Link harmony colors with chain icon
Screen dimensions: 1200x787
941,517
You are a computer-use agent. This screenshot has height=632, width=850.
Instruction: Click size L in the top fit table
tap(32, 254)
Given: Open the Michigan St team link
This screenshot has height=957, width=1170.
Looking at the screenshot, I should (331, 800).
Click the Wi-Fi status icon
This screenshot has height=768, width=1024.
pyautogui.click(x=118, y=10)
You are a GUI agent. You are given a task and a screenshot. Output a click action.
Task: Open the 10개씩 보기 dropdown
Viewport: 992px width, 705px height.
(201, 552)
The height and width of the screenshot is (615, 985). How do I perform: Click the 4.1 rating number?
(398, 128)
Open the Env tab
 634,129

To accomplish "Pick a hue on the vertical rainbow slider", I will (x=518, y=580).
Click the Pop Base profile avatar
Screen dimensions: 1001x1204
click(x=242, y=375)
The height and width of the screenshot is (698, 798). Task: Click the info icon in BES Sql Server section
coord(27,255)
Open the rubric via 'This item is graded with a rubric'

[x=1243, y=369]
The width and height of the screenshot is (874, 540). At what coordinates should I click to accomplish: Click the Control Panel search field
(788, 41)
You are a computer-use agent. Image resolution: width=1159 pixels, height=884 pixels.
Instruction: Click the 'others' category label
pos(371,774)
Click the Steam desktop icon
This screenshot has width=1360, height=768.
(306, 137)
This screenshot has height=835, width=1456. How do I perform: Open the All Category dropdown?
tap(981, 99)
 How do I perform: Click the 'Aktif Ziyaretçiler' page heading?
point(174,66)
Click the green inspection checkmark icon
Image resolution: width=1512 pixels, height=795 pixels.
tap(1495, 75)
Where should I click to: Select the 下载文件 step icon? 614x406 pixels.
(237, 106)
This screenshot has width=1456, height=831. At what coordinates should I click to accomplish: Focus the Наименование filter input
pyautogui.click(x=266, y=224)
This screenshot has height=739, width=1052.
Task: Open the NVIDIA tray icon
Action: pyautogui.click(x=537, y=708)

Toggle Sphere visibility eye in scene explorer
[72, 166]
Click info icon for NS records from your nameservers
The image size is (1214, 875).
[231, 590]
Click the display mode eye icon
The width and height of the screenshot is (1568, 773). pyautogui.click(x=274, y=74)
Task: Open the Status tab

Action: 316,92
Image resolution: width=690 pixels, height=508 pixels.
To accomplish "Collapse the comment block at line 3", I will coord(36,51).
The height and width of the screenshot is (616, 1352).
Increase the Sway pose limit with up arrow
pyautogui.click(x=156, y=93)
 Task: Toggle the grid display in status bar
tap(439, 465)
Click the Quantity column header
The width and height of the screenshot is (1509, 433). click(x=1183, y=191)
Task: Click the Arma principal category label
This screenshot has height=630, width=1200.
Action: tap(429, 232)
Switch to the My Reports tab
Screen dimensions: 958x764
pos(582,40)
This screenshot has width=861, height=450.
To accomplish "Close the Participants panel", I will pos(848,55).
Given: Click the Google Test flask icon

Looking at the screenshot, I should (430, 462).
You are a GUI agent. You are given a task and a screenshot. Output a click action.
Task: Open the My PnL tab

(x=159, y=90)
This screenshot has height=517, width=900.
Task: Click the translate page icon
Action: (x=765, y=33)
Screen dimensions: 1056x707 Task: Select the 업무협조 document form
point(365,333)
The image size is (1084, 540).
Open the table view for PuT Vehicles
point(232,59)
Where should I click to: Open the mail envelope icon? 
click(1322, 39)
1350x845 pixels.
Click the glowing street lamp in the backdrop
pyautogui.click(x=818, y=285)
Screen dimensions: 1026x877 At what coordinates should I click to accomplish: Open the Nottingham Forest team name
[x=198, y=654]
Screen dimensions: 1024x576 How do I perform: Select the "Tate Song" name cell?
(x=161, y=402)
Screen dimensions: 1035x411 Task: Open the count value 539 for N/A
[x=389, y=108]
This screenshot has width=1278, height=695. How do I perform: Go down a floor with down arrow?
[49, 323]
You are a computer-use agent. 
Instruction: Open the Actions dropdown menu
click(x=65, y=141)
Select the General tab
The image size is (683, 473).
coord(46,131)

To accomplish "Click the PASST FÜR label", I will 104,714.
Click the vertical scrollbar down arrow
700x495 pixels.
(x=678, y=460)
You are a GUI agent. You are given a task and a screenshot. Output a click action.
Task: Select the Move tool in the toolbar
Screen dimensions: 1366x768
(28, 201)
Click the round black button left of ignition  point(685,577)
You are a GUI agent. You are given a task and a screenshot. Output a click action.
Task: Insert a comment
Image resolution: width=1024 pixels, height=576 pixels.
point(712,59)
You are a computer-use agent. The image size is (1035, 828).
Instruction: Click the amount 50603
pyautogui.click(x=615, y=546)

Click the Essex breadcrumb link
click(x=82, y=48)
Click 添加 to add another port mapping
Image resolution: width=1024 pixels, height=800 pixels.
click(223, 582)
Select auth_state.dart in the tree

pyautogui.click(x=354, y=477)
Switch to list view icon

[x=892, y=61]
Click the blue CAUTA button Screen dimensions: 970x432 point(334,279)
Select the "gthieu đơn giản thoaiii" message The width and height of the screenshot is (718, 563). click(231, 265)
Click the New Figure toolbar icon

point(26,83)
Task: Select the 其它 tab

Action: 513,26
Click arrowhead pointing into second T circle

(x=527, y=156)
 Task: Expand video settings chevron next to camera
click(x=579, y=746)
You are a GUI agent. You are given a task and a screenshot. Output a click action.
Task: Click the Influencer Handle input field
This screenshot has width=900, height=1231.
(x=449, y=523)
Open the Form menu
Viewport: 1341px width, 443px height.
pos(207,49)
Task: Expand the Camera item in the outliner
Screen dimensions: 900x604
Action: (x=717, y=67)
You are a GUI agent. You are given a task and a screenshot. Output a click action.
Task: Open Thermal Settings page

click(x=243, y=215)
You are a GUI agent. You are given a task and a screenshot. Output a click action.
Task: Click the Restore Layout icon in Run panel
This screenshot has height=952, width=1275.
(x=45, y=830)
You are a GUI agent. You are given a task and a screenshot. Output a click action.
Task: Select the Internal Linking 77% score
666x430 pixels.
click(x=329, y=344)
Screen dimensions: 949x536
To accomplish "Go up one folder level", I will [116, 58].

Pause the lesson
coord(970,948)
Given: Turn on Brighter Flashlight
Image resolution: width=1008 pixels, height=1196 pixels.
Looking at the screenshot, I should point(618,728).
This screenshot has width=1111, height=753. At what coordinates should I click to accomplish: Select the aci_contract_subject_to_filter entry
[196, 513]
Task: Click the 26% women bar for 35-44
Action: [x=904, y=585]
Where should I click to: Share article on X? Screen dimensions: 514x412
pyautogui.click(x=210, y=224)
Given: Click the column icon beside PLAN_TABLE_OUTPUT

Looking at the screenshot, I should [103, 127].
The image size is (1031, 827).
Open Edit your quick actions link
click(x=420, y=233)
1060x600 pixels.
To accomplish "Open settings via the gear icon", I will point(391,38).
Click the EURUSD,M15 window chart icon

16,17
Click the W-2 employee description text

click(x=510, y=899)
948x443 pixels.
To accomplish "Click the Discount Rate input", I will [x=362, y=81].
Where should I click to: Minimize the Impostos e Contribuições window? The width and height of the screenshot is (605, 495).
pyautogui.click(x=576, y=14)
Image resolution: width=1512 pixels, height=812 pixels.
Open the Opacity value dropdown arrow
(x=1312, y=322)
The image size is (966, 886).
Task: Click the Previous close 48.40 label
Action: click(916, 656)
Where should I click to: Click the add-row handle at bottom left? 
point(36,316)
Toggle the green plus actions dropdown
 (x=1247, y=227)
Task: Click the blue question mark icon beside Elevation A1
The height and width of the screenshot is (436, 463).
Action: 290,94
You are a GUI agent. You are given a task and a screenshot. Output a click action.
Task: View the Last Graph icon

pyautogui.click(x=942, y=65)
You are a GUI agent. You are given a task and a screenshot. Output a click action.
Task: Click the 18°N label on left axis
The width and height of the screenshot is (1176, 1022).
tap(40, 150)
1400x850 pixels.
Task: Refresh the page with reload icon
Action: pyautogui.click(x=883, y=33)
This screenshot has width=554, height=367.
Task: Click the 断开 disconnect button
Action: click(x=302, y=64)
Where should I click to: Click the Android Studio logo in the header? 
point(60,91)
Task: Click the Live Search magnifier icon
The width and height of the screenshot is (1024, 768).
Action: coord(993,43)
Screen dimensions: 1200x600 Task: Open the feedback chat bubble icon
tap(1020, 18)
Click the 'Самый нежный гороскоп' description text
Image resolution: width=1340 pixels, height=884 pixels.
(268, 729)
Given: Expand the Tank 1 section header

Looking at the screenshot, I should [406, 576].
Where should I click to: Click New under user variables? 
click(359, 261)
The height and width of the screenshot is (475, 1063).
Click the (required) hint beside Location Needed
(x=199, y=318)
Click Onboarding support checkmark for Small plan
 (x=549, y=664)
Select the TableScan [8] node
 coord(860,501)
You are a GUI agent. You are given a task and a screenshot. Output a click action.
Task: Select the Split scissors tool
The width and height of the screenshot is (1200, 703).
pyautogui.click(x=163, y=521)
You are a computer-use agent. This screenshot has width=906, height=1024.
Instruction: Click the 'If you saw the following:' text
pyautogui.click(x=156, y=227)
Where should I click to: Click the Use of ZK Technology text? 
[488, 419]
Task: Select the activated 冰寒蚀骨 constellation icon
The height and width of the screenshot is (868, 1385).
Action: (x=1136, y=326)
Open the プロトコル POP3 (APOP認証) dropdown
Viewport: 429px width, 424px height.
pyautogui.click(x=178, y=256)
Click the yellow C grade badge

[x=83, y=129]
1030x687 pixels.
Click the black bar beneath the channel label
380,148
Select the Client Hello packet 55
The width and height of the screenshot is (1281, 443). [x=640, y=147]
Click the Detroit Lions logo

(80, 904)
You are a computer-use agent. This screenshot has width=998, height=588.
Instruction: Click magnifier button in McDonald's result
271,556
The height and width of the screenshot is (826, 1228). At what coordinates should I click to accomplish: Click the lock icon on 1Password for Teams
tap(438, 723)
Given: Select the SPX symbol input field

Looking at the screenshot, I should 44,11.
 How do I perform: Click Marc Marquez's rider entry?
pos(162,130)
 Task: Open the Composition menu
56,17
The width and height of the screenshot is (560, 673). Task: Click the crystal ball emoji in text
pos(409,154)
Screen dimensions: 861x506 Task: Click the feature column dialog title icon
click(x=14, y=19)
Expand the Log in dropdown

*Work item*
What you write must be the entries restated word for word, from the opening line through the one holding "Given: Open the Michigan St team link", with nothing else.

*Worked solution*
Link harmony colors with chain icon
Screen dimensions: 1200x787
941,517
You are a computer-use agent. This screenshot has height=632, width=850.
Instruction: Click size L in the top fit table
tap(32, 254)
Given: Open the Michigan St team link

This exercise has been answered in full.